A pigeon flies past a Royal Mail post box outside Charing Cross station in central London
LONDON (Reuters) - Britain's biggest privatisation in decades captured the imagination of the public, with 700,000 individuals applying for seven times the number of Royal Mail shares on offer to private investors.
Despite the threat of strike action from delivery staff and criticism from the opposition Labour party, the government is close to completing the controversial disposal of a majority stake in the company, which is almost 500 years old.
Order books closed on Tuesday, with the sell-off expected to value the firm at around 3.3 billion pounds, the top of the government's target price range.
The flotation is one of Britain's most significant since the late 1980s and 90s, when British Gas and other state industries, such as the railways, were sold off.
Some 4.5 million people applied for shares in British Gas, which was privatised in 1986, raising 5.4 billion pounds.
"We haven't yet got the final figures but my very rough estimate is that we've had about 700,000 applications and it's about seven times oversubscribed," Business Secretary Vince Cable told a parliamentary committee, referring to the retail portion of the offer.
Financial bookmakers IG said the mid-price for shares in the grey market was 404 pence, suggesting investors could make around a 20 percent profit at the top of the government's 260-330 pence range when the shares begin trading on October 11.

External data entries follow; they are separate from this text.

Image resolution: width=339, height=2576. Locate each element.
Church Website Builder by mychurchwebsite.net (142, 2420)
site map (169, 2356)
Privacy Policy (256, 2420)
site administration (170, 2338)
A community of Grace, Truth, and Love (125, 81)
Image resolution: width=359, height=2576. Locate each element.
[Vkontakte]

The final details of the offering are due to be published on Friday, but the government has said around 30 percent of the shares on offer are expected to go to members of the public.
Individuals were required to spend a minimum of 750 pounds to invest, but the strong demand means orders are likely to be scaled back. Institutional investors have also been warned they should not expect to get all the shares they have bid for.
Cable said he expected the banks coordinating the sale to favour long-term investors such as pension funds at the expense of short-term speculators when allocating the institutional tranche of shares.
"We're trying to ensure that on this occasion the share book is dominated by responsible long-term institutional investors who will help the Mail through a long period of adjustment and hopefully successful business," Cable said.
The government has also agreed to hand 10 percent of Royal Mail's shares to staff in the largest share giveaway of any major British privatisation.
Although trade unions are currently balloting for strike action, a source said on Tuesday that just 368 of the 150,000 eligible UK-based workers had declined to take up their free shares, worth around 2,200 pounds per person.
The Labour party has accused the government of pricing the sale too low, and has called for an inquiry into the deal, saying the firm's London property portfolio was so valuable that taxpayers could be short-changed.
Cable, who earlier this week accused Labour of irresponsibly talking up the value of the shares, repeatedly defended the privatisation's price tag over questions about whether the value of this portfolio had been correctly assessed.
"We're confident that it's priced in the right place," he said.